Mice were perfused and fixed with 4% paraformaldehyde for 2 hours at 4 °C, rinsed and sectioned on a vibratome (150 µm). Immunohistochemistry of floating parasagittal cerebellar sections was carried out essentially as described43. The primary antibodies used were: rabbit anti-calbindin (Swant at 1:2500), anti-parvalbumin (Swant at 1:2000), rabbit anti-calretinin (Swant at 1:2000), chicken anti-βGal (AVES labs at 1:2000), chicken anti-GFP (AVES labs at 1:1000), rabbit anti-GFAP (abcam at 1:1000), guinea pig anti-vGlut2 (Millipore at 1:1000), rabbit anti-α6 (Millipore at 1:1000, discontinued), Mouse anti-GAD67 (Millipore at 1:500), rat anti-L1 (Millipore at 1:500) and mouse anti-pax6 (Developmental Studies Hybridoma Bank at 1:200). Sections were then washed in 1 × PBS and incubated with secondary antibodies and TOPRO-3 (Molecular Probe at 1:600 and 1:2000, respectively). Sections were washed in PBS and mounted using vectorshield hard-set fluorescence mounting medium (Vector laboratories). Confocal fluorescence images were taken using a Leica SPE II microscope. Area and length were measured using ImageJ. For cell counts, the ImageJ cell counter plugin was used44.

In situ Hybridization

In situ hybridization was performed on floating cerebellar vibratome sections (150 μm thickness) using digoxigenin-labeled cRNA probes, essentially as described for whole-mount RNA in situ hybridization45. Generation of the Chn2 cRNA probes has been described in26

Injections of AAV

Synapsin-EGFP AAV8 was obtained from the University of North Carolina viral core. The concentrated viral solution (0.2 μl), was delivered into the pons by stereotactic injection (0.25 μl per min), using the following coordinates: anterior-posterior, –5.1 mm; lateral, ± 0.6 mm; and vertical, –4.1 mm. For all injections, Bregma was the reference point.

BrdU labeling

BrdU labeling agent was purchased from Life Technologies (#000103) and was delivered via intraperitoneal injection at 1 ml BrdU solution/100 g animal weight, following manufacturer instructions. Brains were perfused and collected 2hrs post injection for proliferation assessment, or as adults for pulse-chase experiments. Perfused brains were fixed for 2 hours and sectioned on a vibratome (150 μm thickness).
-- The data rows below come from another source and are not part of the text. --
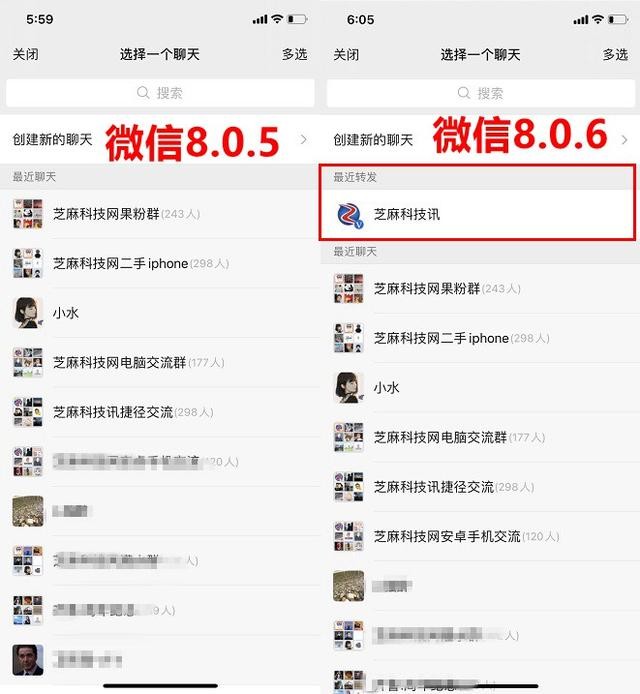Select 小水 avatar in the 8.0.5 list
Viewport: 640px width, 694px height.
[x=28, y=312]
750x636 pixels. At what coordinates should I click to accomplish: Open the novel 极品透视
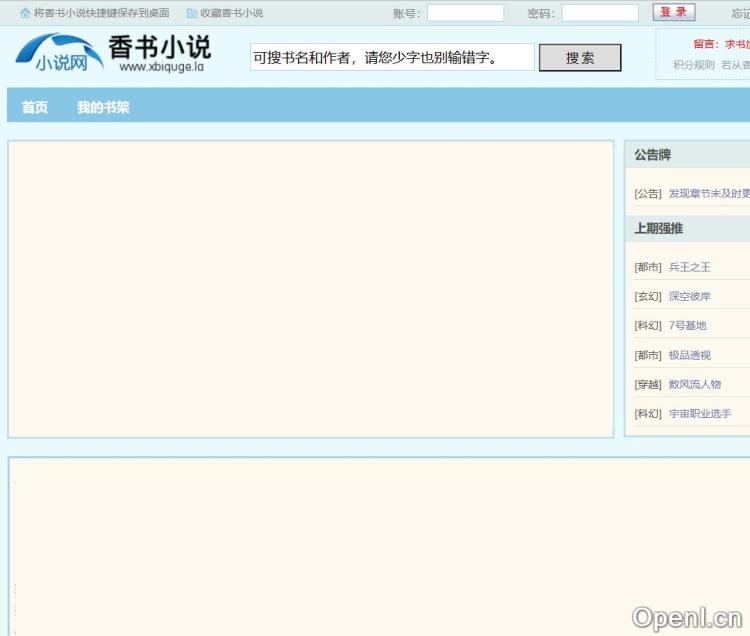(689, 355)
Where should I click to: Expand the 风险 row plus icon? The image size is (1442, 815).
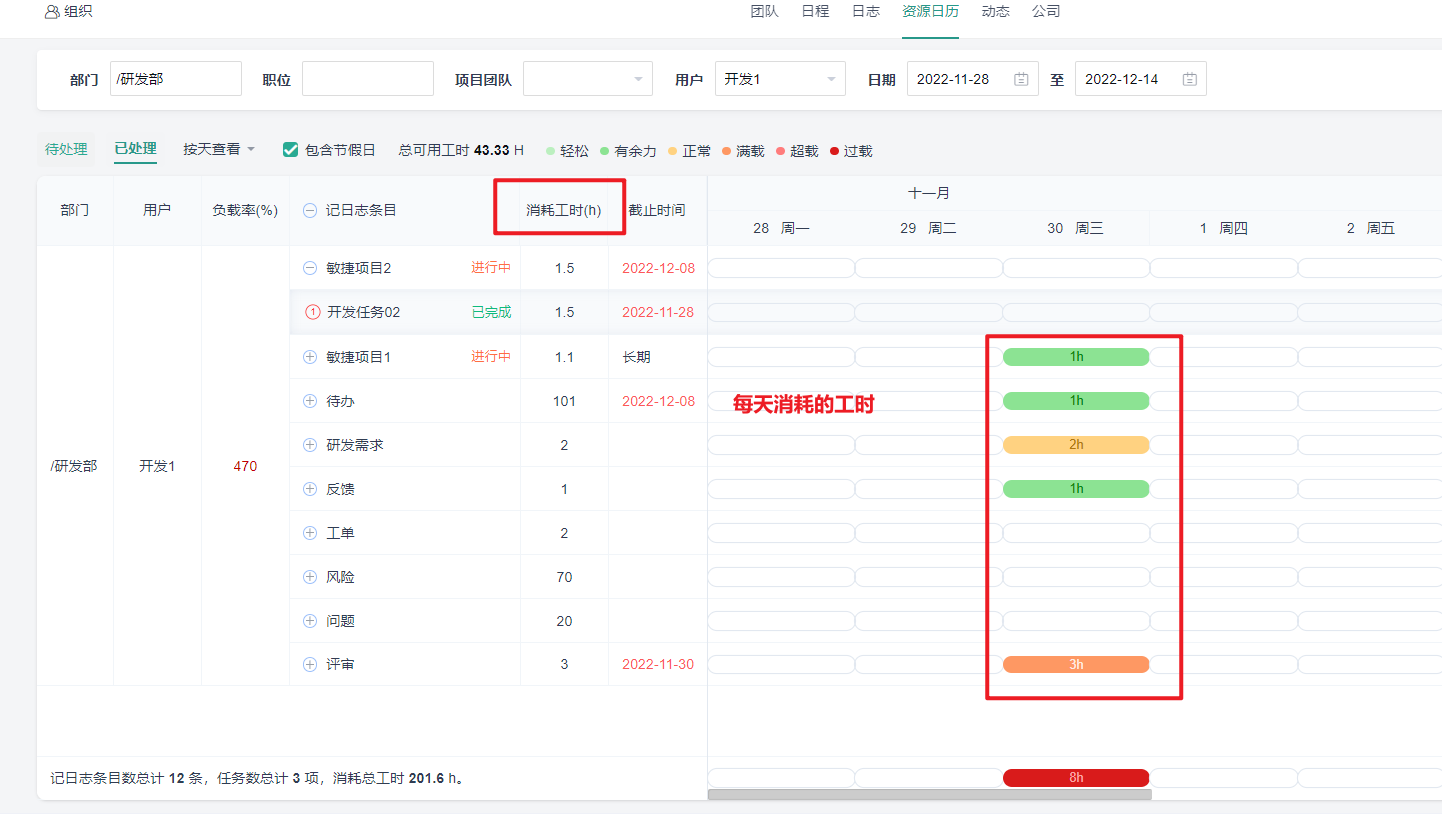click(x=310, y=577)
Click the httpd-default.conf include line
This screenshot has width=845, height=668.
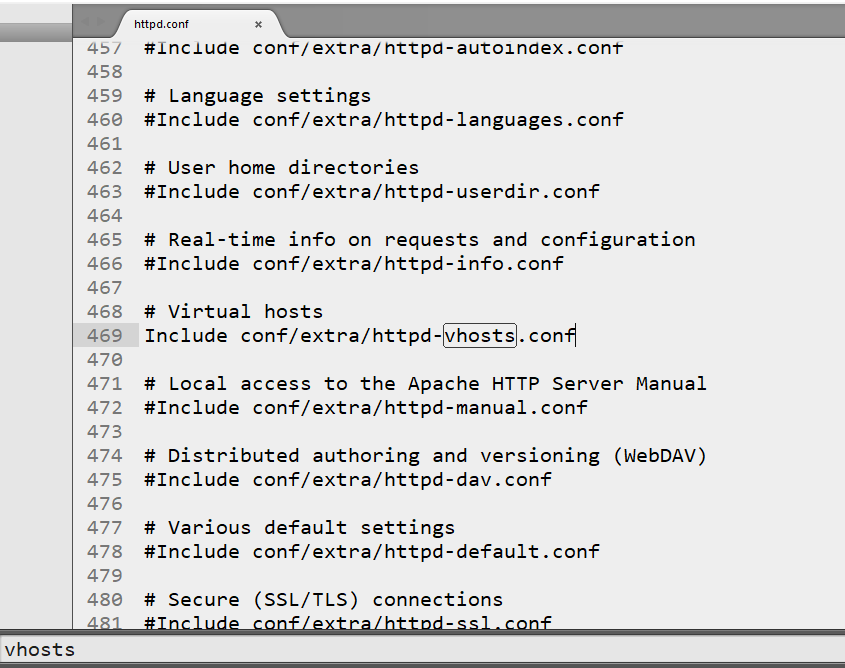[372, 552]
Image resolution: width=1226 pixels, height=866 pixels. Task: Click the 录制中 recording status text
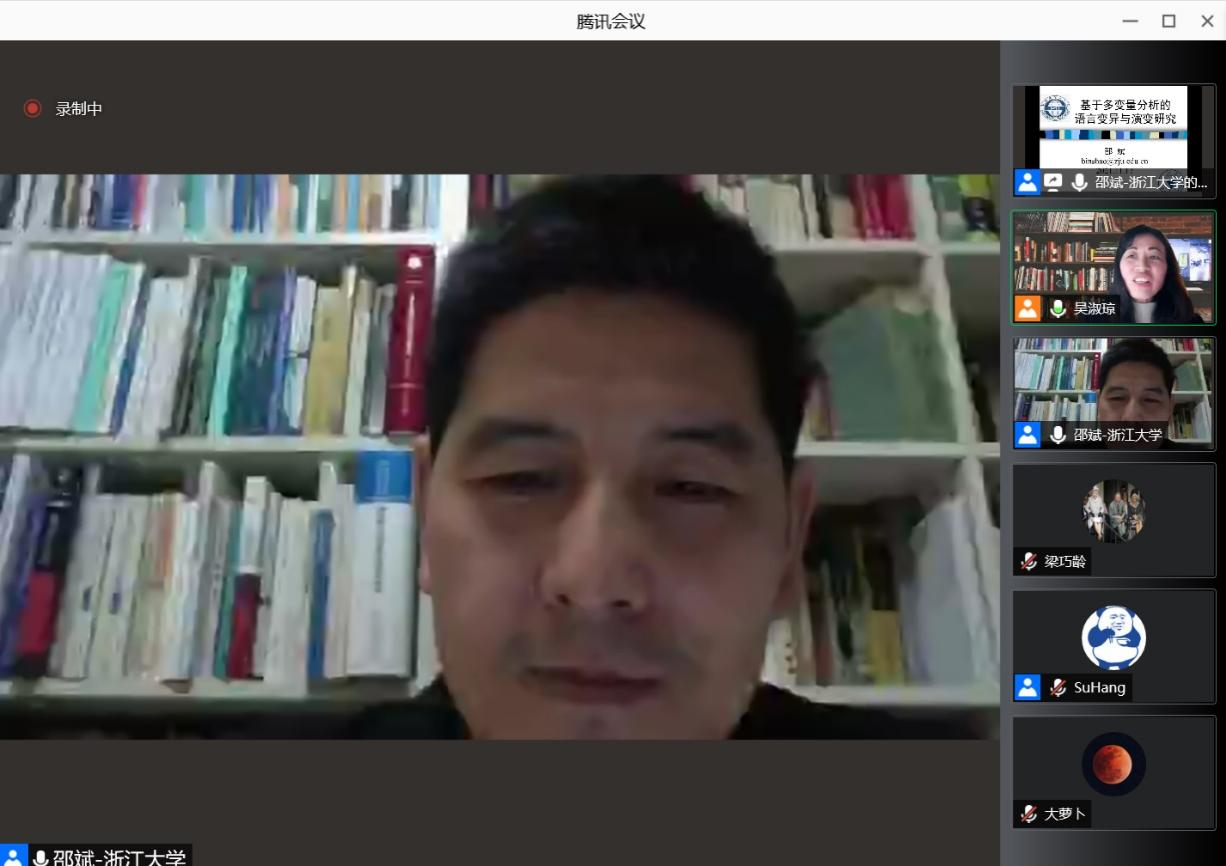79,109
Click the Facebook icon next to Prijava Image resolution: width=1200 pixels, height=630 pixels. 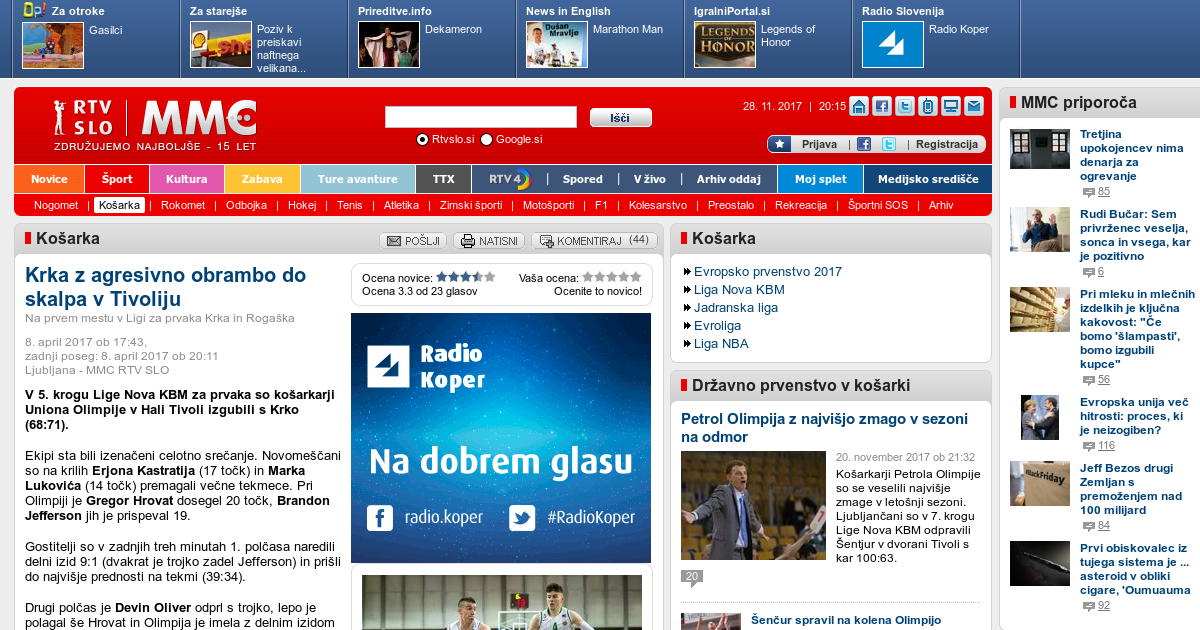point(864,144)
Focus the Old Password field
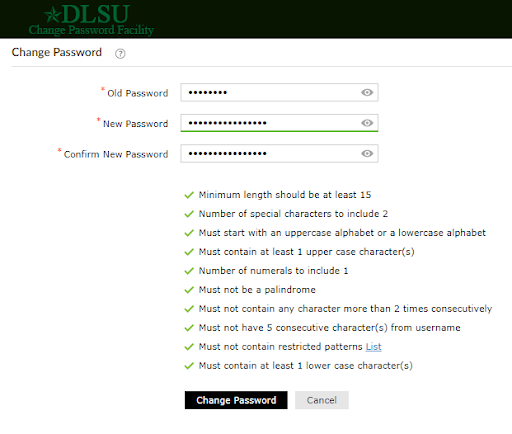The height and width of the screenshot is (434, 512). point(279,92)
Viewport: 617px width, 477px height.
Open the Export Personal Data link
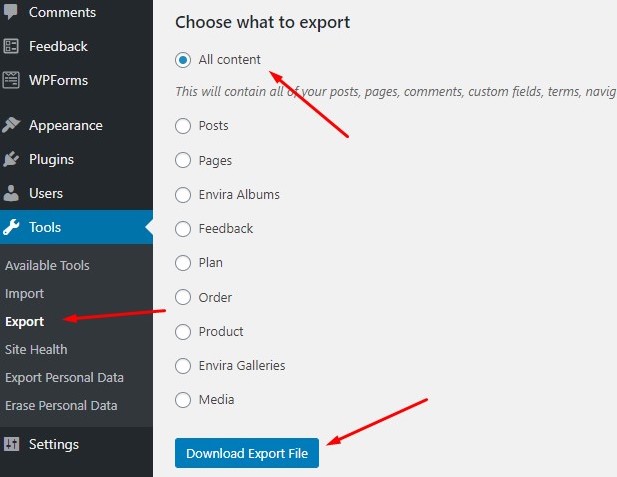[x=65, y=377]
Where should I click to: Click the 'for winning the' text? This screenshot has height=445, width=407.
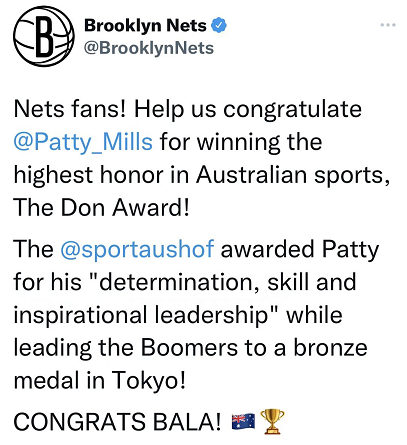click(x=241, y=142)
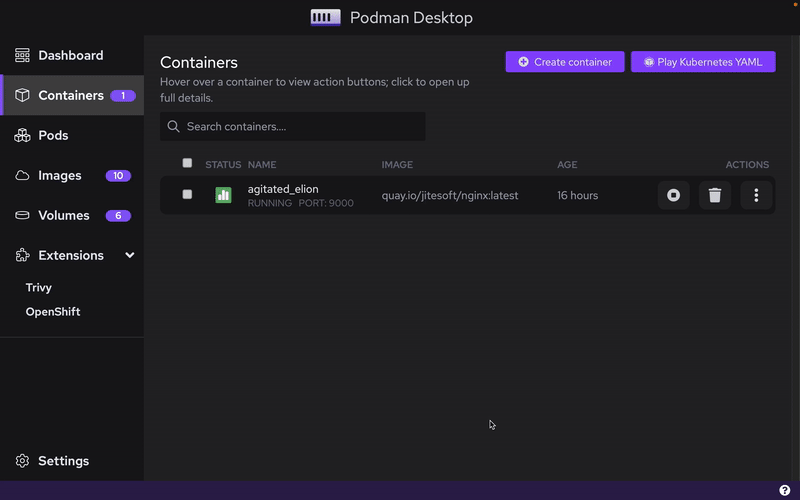Navigate to the Volumes section
The image size is (800, 500).
63,215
Sections underwent antigen retrieval: incubated in 1 M HCl in 1xPBS for 30 mins at room temperature, washed 3 × 10 min in 1xPBS, incubated in 10 mM sodium citrate for 30 min at 80 C, and washed 3 × 10 min in 1xPBS. Following antigen retrieval, immunohistochemistry was performed as described above using a mouse monoclonal antibody anti-BrdU (Invitrogen, clone BU-1, MA3-071 at 1:250).

Data Availability

All data analyzed during this study are included in this article.